Axis 2400 Video Server Jun 2026

The primary selling point of the Axis 2400 was the ability to view live video from any computer with a web browser. It hosted its own internal web server, allowing users to view streams directly without needing complex VMS software, though it was fully compatible with major VMS platforms of the era.

By modern standards, the Axis 2400 presents several limitations:

To understand the Axis 2400 is to understand the inflection point of the millennium. It was not a camera; it was a translator. It was not a recorder; it was a gateway. And its impact rippled through the security industry for nearly two decades. axis 2400 video server

Crucially, the Axis 2400 did not just digitize one stream. It handled . Each input could be processed at a resolution of up to 720x576 (D1 for PAL) or 640x480 (NTSC). In an era when broadband was measured in megabits, the Axis 2400 allowed administrators to balance frame rate and quality against bandwidth limitations.

The interface was spartan but functional. It allowed for: The primary selling point of the Axis 2400

Competitors took notice. Soon, Bosch, Honeywell, and Geovision released their own video servers. But the Axis 2400 had first-mover advantage and a developer-friendly SDK (Application Programming Interface) that made it the darling of early VMS (Video Management Software) developers like Milestone and Genetec.

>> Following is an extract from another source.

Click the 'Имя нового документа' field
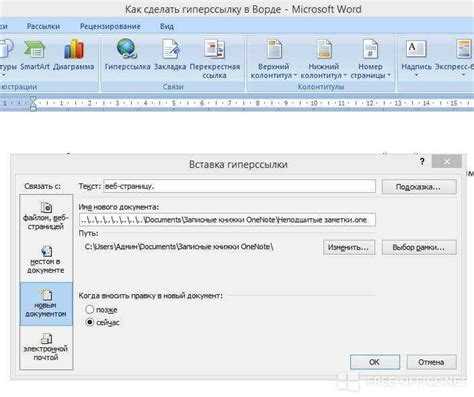This screenshot has width=474, height=397. (x=227, y=220)
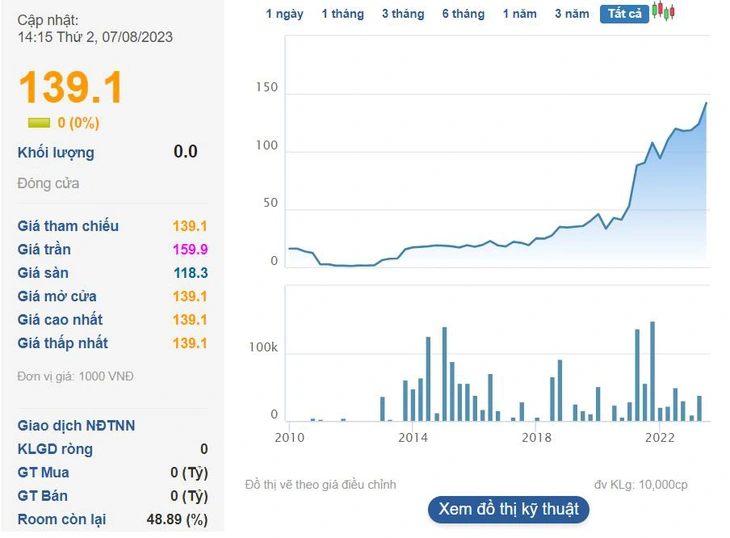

Today, we take for granted that a security device has a web interface. In 2001, this was a revolution. The Axis 2400 shipped with an embedded HTTP server. You did not need proprietary software, a dedicated workstation, or expensive licensing. You simply typed the IP address of the Axis 2400 into Internet Explorer (or Netscape Navigator, if you were a purist) and were greeted with a live view of all four camera feeds. It was not a camera; it was a translator

For that reason, the Axis 2400 remains a quiet legend—a foundational stone in the bridge from analog past to IP future. Without it, the network video revolution would have been far slower, far costlier, and far less inclusive. It wasn't the first network camera, but it may have been the most important enabler in the history of modern surveillance.